Segment Start: Data extract
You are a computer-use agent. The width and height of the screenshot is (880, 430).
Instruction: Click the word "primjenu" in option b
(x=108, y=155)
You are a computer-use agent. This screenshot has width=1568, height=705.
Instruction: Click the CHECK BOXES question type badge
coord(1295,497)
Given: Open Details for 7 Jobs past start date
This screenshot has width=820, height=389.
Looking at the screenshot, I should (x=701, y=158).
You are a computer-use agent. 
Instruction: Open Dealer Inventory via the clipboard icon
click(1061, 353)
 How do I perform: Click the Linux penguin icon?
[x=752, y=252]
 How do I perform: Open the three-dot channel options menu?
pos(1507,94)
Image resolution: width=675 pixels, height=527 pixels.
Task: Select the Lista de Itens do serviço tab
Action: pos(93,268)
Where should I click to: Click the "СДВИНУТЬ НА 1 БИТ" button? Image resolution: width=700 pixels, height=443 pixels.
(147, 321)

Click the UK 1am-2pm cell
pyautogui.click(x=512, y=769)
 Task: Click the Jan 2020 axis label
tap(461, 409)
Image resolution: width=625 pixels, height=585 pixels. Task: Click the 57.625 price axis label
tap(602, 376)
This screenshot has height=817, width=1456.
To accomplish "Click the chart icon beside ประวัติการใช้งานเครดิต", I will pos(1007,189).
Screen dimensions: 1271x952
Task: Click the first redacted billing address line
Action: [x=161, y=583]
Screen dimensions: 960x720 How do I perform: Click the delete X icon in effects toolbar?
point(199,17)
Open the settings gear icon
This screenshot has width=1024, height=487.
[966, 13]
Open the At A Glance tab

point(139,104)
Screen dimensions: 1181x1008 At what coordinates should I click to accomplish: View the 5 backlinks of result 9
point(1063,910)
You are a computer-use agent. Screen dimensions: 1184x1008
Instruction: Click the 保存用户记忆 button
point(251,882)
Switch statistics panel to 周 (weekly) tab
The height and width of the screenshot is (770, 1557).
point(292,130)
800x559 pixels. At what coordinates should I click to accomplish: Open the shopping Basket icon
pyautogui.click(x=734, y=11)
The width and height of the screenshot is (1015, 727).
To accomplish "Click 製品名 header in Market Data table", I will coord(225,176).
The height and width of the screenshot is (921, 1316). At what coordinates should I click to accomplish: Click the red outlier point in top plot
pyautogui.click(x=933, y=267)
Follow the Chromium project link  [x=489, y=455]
Segment End: Data extract
Repeat each record exactly. Omit nothing.

**Reply to the exercise:**
You are a computer-use agent. The width and height of the screenshot is (880, 430).
Instruction: Click the word "primjenu" in option b
(x=108, y=155)
You are a computer-use agent. This screenshot has width=1568, height=705.
Instruction: Click the CHECK BOXES question type badge
coord(1295,497)
Given: Open Details for 7 Jobs past start date
This screenshot has width=820, height=389.
Looking at the screenshot, I should (x=701, y=158).
You are a computer-use agent. 
Instruction: Open Dealer Inventory via the clipboard icon
click(1061, 353)
 How do I perform: Click the Linux penguin icon?
[x=752, y=252]
 How do I perform: Open the three-dot channel options menu?
pos(1507,94)
Image resolution: width=675 pixels, height=527 pixels.
Task: Select the Lista de Itens do serviço tab
Action: pos(93,268)
Where should I click to: Click the "СДВИНУТЬ НА 1 БИТ" button? Image resolution: width=700 pixels, height=443 pixels.
(147, 321)

Click the UK 1am-2pm cell
pyautogui.click(x=512, y=769)
 Task: Click the Jan 2020 axis label
tap(461, 409)
Image resolution: width=625 pixels, height=585 pixels. Task: Click the 57.625 price axis label
tap(602, 376)
This screenshot has height=817, width=1456.
To accomplish "Click the chart icon beside ประวัติการใช้งานเครดิต", I will pos(1007,189).
Screen dimensions: 1271x952
Task: Click the first redacted billing address line
Action: [x=161, y=583]
Screen dimensions: 960x720 How do I perform: Click the delete X icon in effects toolbar?
point(199,17)
Open the settings gear icon
This screenshot has width=1024, height=487.
[966, 13]
Open the At A Glance tab

point(139,104)
Screen dimensions: 1181x1008 At what coordinates should I click to accomplish: View the 5 backlinks of result 9
point(1063,910)
You are a computer-use agent. Screen dimensions: 1184x1008
Instruction: Click the 保存用户记忆 button
point(251,882)
Switch statistics panel to 周 (weekly) tab
The height and width of the screenshot is (770, 1557).
point(292,130)
800x559 pixels. At what coordinates should I click to accomplish: Open the shopping Basket icon
pyautogui.click(x=734, y=11)
The width and height of the screenshot is (1015, 727).
To accomplish "Click 製品名 header in Market Data table", I will coord(225,176).
The height and width of the screenshot is (921, 1316). At what coordinates should I click to accomplish: Click the red outlier point in top plot
pyautogui.click(x=933, y=267)
Follow the Chromium project link  [x=489, y=455]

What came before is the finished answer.